When you remember that “the thought of foolishness is sin” (Prov. 24:9), that “whatsoever is not of faith is sin” (Rom. 14:23), that “to him that knoweth to do good and doeth it not, to him it is sin” (Jas. 4:17), then it becomes clear that all of us have fallen short even after we are saved. We have all had foolish thoughts; we have all done some things without any special faith about them; we have all left undone things that we knew were proper and right for us to do. Who will say that every minute of your life you have loved God all you ought to, that you never pray a second less than you ought to pray, that you never leave undone a single thing that God wants you to do? You cannot say that; neither can I. And that is proof of sin.
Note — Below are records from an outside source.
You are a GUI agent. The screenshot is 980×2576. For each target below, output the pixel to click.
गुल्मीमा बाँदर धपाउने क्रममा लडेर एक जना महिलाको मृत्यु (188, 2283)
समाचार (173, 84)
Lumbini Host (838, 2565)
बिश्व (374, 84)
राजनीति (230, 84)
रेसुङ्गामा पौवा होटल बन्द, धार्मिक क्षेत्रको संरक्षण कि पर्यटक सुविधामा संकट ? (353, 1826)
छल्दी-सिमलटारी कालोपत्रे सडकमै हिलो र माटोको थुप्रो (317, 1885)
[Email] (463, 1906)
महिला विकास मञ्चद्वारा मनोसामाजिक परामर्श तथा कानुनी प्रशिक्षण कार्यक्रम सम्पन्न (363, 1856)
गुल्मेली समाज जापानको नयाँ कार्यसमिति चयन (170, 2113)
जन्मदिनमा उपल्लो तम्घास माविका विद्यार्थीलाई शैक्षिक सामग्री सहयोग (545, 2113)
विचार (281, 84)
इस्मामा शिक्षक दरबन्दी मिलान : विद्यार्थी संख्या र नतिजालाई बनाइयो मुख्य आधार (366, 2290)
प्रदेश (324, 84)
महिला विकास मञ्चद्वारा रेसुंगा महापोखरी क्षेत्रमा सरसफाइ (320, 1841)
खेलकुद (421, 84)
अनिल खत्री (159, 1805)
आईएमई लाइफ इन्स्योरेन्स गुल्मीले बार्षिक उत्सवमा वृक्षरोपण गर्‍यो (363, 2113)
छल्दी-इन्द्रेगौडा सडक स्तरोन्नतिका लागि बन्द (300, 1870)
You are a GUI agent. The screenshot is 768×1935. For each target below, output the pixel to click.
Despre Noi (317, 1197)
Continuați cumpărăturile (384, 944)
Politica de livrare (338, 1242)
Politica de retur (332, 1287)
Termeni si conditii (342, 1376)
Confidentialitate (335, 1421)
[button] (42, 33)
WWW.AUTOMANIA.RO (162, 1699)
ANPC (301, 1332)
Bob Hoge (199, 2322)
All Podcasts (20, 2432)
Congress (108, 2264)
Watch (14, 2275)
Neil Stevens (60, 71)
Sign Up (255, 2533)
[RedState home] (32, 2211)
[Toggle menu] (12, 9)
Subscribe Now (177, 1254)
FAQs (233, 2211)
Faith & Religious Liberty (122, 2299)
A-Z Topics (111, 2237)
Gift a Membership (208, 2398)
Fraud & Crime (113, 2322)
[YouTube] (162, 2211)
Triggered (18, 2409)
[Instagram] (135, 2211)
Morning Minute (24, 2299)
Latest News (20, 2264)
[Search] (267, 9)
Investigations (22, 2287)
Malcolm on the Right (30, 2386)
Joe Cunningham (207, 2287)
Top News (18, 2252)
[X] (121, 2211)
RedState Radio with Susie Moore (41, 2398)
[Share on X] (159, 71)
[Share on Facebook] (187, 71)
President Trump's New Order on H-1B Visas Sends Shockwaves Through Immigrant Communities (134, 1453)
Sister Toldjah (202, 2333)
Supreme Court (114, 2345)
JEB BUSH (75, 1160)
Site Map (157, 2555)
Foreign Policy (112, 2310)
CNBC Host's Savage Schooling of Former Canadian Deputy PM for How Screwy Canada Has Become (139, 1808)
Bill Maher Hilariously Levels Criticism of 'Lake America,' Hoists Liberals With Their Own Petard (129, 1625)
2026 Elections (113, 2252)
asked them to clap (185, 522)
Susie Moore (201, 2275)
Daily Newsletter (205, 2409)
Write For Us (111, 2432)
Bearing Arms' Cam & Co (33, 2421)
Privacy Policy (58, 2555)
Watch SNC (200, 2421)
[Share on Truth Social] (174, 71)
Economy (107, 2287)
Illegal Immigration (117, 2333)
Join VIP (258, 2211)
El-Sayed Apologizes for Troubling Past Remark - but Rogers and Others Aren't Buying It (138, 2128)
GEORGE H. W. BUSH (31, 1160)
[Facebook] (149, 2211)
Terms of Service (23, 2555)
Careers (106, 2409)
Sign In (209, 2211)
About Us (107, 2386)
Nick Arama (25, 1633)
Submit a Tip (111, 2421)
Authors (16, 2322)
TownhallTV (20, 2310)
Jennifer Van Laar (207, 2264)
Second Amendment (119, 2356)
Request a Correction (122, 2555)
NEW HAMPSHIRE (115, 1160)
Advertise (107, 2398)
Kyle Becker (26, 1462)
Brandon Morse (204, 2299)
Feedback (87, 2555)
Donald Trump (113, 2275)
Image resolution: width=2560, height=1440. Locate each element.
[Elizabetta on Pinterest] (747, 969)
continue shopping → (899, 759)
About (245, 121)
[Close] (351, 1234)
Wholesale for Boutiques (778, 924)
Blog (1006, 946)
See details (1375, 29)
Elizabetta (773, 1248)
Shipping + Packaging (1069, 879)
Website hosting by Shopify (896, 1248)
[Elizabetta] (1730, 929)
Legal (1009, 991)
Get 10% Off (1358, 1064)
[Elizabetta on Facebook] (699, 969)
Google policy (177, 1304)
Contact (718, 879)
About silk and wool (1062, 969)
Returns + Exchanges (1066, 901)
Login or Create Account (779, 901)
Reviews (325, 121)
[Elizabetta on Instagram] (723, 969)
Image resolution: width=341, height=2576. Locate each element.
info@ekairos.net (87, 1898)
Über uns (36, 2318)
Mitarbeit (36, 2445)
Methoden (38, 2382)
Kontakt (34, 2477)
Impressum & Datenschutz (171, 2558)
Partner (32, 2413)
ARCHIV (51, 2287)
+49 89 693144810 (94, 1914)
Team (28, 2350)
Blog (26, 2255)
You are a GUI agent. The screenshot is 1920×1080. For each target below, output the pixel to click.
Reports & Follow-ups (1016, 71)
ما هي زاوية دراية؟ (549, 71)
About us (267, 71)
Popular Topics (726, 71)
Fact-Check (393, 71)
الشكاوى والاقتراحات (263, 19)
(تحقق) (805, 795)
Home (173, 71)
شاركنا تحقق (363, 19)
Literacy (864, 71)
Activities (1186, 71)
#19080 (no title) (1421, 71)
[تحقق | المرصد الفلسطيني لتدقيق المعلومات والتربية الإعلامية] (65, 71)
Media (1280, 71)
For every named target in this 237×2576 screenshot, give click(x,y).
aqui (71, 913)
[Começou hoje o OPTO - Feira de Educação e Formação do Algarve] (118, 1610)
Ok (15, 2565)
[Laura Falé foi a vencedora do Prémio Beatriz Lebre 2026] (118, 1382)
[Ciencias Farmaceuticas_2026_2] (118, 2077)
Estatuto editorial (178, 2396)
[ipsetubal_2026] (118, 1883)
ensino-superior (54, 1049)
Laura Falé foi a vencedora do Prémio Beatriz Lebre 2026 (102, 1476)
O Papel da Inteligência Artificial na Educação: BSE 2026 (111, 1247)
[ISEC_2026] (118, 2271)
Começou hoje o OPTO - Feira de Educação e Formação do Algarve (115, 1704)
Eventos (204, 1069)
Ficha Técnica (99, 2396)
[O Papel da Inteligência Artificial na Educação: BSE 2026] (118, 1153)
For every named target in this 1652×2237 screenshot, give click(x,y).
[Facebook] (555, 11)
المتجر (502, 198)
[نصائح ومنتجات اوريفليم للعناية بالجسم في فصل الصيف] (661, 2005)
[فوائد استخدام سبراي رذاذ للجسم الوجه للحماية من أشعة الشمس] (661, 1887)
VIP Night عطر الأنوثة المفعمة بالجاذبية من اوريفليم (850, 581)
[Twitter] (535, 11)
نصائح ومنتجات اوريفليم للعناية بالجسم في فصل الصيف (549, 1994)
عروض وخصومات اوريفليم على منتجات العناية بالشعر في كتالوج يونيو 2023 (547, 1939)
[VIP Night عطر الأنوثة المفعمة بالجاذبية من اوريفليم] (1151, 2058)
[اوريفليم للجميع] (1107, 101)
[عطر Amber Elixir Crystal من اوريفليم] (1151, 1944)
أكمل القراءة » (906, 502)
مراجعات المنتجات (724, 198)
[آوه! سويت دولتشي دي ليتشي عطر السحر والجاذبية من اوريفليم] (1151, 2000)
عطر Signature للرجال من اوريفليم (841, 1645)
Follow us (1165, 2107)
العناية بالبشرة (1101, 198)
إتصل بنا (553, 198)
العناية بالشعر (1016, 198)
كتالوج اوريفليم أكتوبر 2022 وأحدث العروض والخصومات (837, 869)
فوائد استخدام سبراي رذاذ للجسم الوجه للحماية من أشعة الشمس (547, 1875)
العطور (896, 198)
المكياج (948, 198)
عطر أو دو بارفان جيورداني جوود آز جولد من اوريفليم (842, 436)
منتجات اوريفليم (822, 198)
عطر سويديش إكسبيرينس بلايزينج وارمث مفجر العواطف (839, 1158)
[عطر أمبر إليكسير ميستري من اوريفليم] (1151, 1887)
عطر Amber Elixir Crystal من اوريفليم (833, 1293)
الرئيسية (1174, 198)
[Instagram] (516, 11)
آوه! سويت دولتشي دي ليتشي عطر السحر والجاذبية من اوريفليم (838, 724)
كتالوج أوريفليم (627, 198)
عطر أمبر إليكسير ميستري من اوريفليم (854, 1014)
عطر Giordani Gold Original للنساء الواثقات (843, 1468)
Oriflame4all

Christians grow old. Our teeth decay, our hair turns gray or falls out, we grow decrepit in body, and finally even Christians die. That proves that Christians are sinners. for everywhere in the Bible we are told that death is the result of sin.
Adam was warned that if he sinned, “thou shalt surely die” (Gen. 2:17). James 1:15 says that “sin, when it is finished, bringeth forth death.” Ezekiel 18:4 says that “the soul that sinneth, it shall die.” Romans 6:23 plainly says that “the wages of sin is death.”
Oh, we Christians are yet frail sinners; so it is clear that all Christians backslide. And that is the reason why God must save us by grace and keep us by grace. We did not earn salvation, and we cannot keep it. We did not deserve it when we got it, and we do not deserve it now.
Dear reader. will you test yourself by this simple rule? Was there ever a time when you were nearer to God than you are now? Was there ever a time when you read the Bible more, or enjoyed it more than now? Was there ever a time when you prayed more, when you had your prayers answered more frequently? Was there ever a day when you won more souls than you have won today? Was there ever a time when you were more completely absorbed in the Lord’s business? If there was ever a time when you were nearer the Lord than today, you are a backslider. You have slid back from that close intimacy with God, from that high place of blessing which you once had.
Remember that our text in Proverbs 14:14 says, “The backslider in heart shall be filled with his own ways.” Backsliding is not necessarily getting drunk nor committing adultery, nor any outward course of sin seen by the public. Backsliding is in the heart!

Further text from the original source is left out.